Here’s a project for liberals in 2023: try to understand Trump voters. Stop hating them. Don’t discard them in your basket of deplorables. And, my God, do not feel sorry for them or try to educate them! Instead, be educated by them.
It’s my fervent hope for the New Year that Donald Trump is finished. He had a very bad fourth quarter, though nowhere near as bad as he deserves. But if Trump is history the 75 million of our fellow Americans who voted for him will still be very much with us. We can afford to despise Trump, but we can’t afford to do the same with those who supported him. It’s not in anybody’s best interests.
Moreover, it’s not really just about one man. The Trump disease is worldwide. It can be found in Brexit and Boris Johnson, Jair Bolsonaro, Marine Le Pen, Viktor Orban, Vladimir Putin and on and on. The problem isn’t just these individuals, but hard-right populist quasi-fascism. It has its roots mostly in rural areas and among people without college educations. And while there are signs that it may finally be in retreat (Trump, Johnson, Bolsonaro and Le Pen have been defeated and Putin has been turned back in Ukraine), it’s not going away any time soon.
As liberals, we have to ask ourselves why we have all these wonderful policy solutions to help blue collar workers (higher minimum wages, health care subsidies, worker protections, rural broad band, etc.) and yet blue collar workers can’t stand us. The standard liberal answer is that they’re too stupid to understand their own interests. They should have gone to college — and have had their loans paid off by the taxpayers.
This is not a useful response.
Here’s my best crack at trying to understand what’s going on. There has always been a disconnect between relatively affluent people who live in cities and less well off people from rural areas. Cities are places that suck up resources (including the children of rural people), add value to those resources, charge more for them and reap the benefits. They also tend to be places where people and goods enter and exit the country or the region. So, by nature, cities tend to be more cosmopolitan, more open and tolerant of different ideas, lifestyles and identities. It takes time for those things to penetrate into the interior, though they almost always do.
That age-old split between rural and urban has widened in recent decades. Technology and free trade have accelerated the trend toward rewarding education and discounting physical stamina. The ability to do things has given way to the ability to think about things.
Trump voters can feel that. They see their own towns fading while cities are doing better. They see their kids going away to college or for a job in a city and not returning. They find that words and ideas that they revere or at least never questioned are now offensive. (Stanford University now discourages the use of the word “American.” I kid you not.) They see media and popular culture, even the NFL, embracing ideas and causes that seem to exclude them, if not blame them for the problem. When they hear “inclusiveness” they assume they’re being excluded.
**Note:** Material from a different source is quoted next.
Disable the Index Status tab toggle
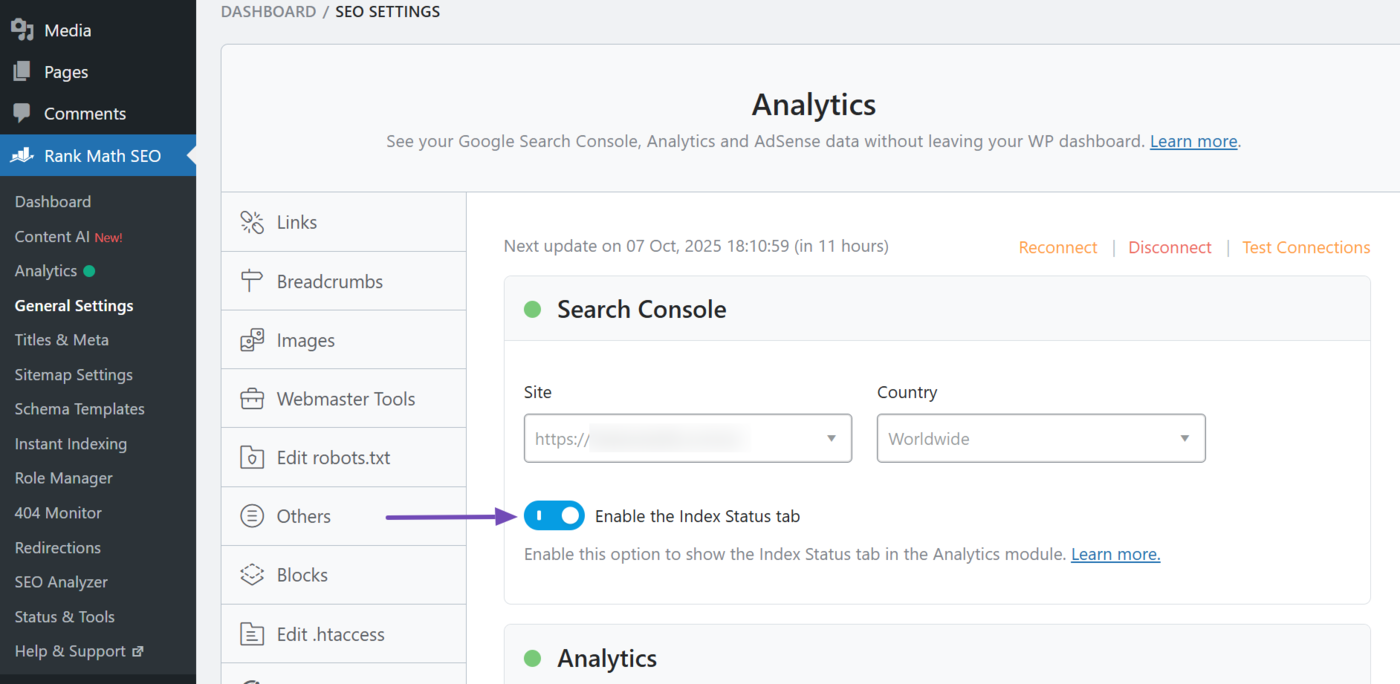This screenshot has width=1400, height=684. 554,515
The answer is not in policy, though that’s got to be part of it. Anything we can do to shift some of the benefits of a technological, knowledge-based economy to rural areas and to blue collar workers everywhere would be a good thing. Not requiring a college degree for jobs that don’t really need one would be an excellent start.
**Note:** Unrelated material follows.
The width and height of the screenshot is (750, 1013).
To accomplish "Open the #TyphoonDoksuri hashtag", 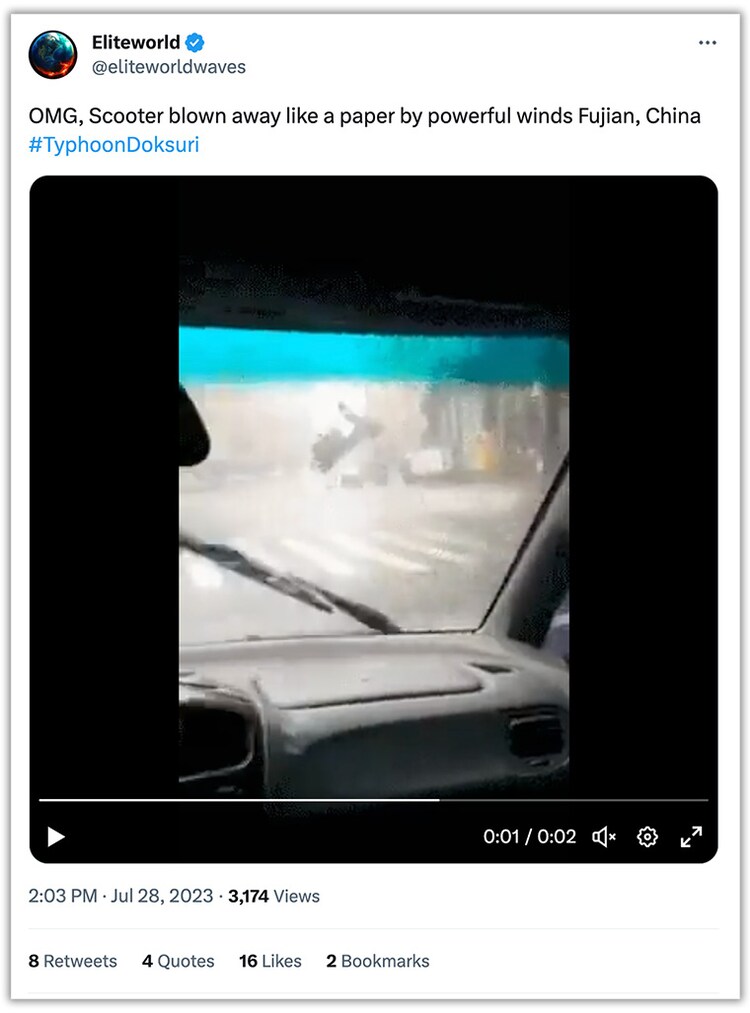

But here’s a crucial point. This cannot be seen as charity. That’s why I think the liberal idea of a guaranteed income is so horrible. People have their pride. They do not want to be told what they deserve to get just for breathing. They want to know what they can earn by working hard at something.
Also, it would be very helpful if liberals would stop inventing new pretentious language every week, especially the language of victimhood — “intersectionality”, for cryin’ out loud. Stop signaling your virtue at every opportunity. If you really feel so guilty about your “privilege” then stop displaying it every chance you get.
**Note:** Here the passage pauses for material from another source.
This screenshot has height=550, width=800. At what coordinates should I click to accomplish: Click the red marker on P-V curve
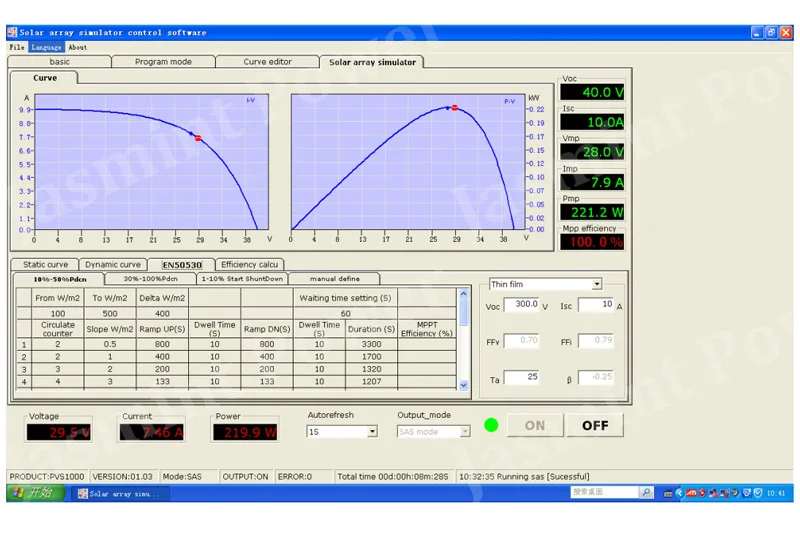455,107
The bottom line is that we need to narrow the gap between the economies, the values and the cultures of urban and rural places and between the college degreed and those without the paper. Bill Clinton had the best formulation to combine the pithy value statement with the policy direction that works best: If you work hard and play by the rules you should get ahead in America.
I would only add that if you work hard and play by the rules it should matter less where you live, what work you do or how many years of education you have.
Finally, if you’re a liberal for whom social justice just burns in your very soul, why on earth should you cool your passion? I’ll offer two reasons. The first is that your definition of social justice needs to expand. What’s just about the benefits of the new economy accruing so disproportionately to people in cities with college degrees? And second, what is a greater threat than hard-right populist fascism?
Trump may be on his way out, but the anger and resentment he represents is here to stay until we do something about it. If there was one motivating force behind Trump it was “owning the libs.” He did things just to get under our skin (remember his awarding the Medal of Freedom to Rush Limbaugh at a State of the Union address?) and we always reacted with satisfying outrage.
We have to ask ourselves what it is in our own approach and rhetoric that generates so much anger that otherwise reasonable and decent people would vote for a man like that. The problem isn’t just Trump, the problem isn’t just the people who supported him. Some of the problem is in ourselves.